Kernel 2.6.20-gentoo-r4 x86_64
Iptables 1.3.7

Iptables rules:

iptables -t mangle -A OUTPUT -s localip2 -m statistic --mode nth --every 2
--packet 0 -j MARK --set-mark 111
iptables -t mangle -A OUTPUT -s localip2 -m statistic --mode nth --every 2
--packet 1 -j MARK --set-mark 222

localip2 is one of the ip addresses from the /28 range that is routed to
both of our lines, in your example you said to add to PREROUTING, but the
packets are from the box itself so I changed to OUTPUT, so far that has not
caused any problems... any comments on that?

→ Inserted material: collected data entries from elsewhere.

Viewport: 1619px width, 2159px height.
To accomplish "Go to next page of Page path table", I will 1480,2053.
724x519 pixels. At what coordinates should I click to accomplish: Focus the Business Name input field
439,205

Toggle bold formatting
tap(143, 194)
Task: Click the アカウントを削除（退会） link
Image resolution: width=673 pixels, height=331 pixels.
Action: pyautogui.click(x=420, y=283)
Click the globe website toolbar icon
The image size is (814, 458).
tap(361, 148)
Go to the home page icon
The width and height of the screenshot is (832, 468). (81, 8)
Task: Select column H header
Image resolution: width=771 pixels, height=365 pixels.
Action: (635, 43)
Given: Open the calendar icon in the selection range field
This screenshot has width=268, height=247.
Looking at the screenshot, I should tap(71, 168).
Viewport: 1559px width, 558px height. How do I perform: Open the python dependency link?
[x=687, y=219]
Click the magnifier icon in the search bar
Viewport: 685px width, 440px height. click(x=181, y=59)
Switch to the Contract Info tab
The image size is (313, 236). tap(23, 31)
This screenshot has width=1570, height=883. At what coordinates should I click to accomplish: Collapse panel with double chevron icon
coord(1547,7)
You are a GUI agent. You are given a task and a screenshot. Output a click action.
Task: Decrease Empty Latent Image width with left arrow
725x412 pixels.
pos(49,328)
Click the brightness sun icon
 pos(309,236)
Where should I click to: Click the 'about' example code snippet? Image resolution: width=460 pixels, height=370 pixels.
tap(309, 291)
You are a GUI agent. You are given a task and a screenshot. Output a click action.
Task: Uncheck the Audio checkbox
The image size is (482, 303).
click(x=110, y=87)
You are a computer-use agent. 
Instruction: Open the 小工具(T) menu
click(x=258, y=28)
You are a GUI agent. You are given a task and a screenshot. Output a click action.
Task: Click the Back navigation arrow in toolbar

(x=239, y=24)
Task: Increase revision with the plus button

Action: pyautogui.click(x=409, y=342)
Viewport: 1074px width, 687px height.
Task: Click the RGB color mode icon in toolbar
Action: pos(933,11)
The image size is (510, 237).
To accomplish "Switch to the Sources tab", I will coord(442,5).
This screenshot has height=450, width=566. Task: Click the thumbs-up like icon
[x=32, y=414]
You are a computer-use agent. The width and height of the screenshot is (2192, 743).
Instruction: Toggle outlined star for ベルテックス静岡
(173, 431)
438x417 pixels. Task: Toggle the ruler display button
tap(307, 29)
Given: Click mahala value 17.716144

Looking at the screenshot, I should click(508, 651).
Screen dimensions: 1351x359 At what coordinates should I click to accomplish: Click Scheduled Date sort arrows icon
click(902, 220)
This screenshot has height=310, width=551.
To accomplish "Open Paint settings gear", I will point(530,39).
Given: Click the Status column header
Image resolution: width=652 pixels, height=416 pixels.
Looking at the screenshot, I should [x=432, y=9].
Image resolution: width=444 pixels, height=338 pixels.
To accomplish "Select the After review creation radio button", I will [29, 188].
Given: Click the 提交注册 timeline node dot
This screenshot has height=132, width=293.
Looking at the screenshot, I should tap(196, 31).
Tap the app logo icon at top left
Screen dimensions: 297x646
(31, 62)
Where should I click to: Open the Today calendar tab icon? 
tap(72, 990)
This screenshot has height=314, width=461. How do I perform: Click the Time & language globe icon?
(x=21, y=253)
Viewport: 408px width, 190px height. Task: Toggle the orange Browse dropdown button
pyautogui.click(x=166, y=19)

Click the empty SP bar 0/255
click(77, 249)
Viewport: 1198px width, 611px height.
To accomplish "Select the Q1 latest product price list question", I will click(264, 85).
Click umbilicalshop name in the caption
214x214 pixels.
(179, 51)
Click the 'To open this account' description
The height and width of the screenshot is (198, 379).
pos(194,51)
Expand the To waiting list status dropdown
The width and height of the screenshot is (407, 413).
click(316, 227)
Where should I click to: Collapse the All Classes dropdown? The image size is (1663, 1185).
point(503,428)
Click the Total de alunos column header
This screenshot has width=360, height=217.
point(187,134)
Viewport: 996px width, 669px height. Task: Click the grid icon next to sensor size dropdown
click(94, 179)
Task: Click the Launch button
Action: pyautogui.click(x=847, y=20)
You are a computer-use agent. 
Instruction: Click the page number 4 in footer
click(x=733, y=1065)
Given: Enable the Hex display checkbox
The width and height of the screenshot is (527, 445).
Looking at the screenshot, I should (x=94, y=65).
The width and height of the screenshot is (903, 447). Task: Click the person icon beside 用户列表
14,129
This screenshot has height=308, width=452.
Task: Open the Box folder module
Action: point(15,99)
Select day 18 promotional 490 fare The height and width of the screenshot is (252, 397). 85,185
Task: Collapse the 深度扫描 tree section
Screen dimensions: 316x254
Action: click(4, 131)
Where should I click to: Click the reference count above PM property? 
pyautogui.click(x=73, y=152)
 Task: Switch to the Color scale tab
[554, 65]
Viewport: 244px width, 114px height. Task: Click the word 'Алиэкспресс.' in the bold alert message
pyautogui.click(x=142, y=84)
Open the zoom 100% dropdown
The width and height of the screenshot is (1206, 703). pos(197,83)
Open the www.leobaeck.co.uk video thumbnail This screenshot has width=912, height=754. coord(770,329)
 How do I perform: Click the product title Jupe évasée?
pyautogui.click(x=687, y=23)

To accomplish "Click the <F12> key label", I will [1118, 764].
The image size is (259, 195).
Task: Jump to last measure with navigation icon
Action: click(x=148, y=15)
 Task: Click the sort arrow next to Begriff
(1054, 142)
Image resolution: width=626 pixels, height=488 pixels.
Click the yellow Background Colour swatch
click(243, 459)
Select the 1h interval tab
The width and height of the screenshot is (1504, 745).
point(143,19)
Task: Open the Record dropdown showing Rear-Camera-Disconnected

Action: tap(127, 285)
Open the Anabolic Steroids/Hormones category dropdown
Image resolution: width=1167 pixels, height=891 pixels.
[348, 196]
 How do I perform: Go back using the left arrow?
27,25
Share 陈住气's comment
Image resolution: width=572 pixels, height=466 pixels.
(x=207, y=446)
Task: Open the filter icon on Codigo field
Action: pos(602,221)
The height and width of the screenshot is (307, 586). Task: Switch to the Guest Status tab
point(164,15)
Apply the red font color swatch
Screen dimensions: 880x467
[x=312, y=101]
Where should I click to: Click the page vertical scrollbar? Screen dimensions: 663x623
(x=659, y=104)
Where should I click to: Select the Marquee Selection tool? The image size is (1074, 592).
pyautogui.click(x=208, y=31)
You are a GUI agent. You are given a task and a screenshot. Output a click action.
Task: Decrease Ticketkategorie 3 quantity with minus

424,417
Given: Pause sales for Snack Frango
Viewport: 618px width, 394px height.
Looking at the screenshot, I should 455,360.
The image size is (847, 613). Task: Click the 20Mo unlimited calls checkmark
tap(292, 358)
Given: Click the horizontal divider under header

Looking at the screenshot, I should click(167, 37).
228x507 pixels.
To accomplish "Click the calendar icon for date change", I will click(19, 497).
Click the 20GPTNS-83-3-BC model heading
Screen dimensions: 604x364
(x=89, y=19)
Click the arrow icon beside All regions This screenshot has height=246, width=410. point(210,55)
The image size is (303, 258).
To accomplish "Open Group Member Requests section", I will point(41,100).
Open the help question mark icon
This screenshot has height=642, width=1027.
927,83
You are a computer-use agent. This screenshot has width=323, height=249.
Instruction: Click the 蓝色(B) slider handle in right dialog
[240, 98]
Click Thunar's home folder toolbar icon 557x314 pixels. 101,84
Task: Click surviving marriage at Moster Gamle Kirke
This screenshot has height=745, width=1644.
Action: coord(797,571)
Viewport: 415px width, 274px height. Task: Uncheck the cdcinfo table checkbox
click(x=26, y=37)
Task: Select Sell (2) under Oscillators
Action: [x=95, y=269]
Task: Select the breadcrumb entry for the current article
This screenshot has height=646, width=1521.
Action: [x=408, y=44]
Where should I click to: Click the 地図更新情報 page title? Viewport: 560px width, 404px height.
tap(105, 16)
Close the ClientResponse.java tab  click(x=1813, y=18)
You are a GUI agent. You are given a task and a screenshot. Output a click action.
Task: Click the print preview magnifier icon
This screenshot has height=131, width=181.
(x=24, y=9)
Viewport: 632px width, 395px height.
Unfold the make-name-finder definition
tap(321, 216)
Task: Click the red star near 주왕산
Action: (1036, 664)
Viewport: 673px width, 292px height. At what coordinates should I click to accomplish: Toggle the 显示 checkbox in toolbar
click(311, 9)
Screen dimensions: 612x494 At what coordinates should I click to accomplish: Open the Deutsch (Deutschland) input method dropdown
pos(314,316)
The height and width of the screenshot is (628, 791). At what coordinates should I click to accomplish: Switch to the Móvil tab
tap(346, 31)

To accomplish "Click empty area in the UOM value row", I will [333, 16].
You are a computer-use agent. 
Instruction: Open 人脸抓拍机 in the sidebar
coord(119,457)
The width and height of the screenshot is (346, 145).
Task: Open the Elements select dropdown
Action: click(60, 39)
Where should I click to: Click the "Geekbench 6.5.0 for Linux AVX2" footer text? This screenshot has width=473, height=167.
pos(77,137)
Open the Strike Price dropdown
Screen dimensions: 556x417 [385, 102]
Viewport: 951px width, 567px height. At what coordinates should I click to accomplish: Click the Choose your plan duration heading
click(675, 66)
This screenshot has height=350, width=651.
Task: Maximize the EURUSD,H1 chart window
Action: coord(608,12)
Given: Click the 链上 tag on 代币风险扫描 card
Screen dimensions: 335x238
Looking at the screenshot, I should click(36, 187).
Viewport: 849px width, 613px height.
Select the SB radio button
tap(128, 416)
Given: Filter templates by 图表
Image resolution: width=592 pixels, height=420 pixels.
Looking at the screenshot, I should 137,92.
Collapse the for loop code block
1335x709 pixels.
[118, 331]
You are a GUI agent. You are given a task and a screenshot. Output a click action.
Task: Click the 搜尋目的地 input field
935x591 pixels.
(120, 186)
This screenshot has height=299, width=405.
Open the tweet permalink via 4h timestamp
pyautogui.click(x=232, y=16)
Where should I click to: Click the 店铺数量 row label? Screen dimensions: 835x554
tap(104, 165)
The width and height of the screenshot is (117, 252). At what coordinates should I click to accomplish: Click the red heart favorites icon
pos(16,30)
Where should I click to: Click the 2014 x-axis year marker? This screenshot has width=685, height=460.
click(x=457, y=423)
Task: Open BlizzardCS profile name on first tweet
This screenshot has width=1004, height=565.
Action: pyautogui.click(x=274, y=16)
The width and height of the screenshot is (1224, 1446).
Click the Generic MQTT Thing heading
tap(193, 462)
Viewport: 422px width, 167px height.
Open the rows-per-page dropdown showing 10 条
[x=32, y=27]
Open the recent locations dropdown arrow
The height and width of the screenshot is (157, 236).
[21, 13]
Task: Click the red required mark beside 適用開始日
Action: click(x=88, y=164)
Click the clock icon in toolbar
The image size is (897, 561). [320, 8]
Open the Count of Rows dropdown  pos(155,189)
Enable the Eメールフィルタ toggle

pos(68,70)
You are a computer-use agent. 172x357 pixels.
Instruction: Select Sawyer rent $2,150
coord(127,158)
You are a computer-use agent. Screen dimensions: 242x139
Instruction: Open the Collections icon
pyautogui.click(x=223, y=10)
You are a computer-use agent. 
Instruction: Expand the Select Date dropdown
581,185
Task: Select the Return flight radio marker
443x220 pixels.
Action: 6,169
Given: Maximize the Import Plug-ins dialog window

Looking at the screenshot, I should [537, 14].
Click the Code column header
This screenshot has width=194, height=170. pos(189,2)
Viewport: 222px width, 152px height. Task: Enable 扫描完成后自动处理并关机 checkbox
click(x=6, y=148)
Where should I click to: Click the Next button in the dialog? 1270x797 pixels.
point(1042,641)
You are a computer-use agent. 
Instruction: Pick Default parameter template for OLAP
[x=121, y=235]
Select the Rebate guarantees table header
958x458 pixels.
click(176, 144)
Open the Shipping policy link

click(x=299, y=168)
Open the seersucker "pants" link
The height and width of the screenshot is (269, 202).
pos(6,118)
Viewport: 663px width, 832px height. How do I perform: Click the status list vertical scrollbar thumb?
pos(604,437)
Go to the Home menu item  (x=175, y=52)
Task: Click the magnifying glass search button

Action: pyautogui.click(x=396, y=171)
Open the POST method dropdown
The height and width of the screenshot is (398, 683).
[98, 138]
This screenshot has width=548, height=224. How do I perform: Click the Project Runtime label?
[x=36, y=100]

We only want to do per-packet load balanced for some local and some routed
ips, not all of them, some services cannot cope with the out of order
packets that arise from sending outgoing traffic through two different
links.

IP Rules:

ip rule add prio 111 fwmark 111 table ADSLLink1
ip rule add prio 222 fwmark 222 table ADSLLink2

Both ADSLLink1 and ADSLLink2 already existed and contain a default route via
the router for line 1 or line 2, they also have routes for other subnets so
that for example I can ping our routers from my workstation which has a
private IP address, I wont show all the routes as the box has some 10 eth
interfaces and it is very long and confusing, but the important bit is:

ip route show table ADSLLink1 | grep default
default via router1 dev inet0

ip route show table ADSLLink2 | grep default
default via router2 dev inet0


This is currently working in combination with the ecmp routes that were
already in place, and that is working very well for us, services that suffer
when there are lots of OOOP's still get per-flow/cached route load balanced
over the two lines, and services that can handle a few OOOP's are getting
the full benefit of 2 x upload speed.

Iptables also gives me much more fine grained control of the setup, when I
have more time I will be making more improvements.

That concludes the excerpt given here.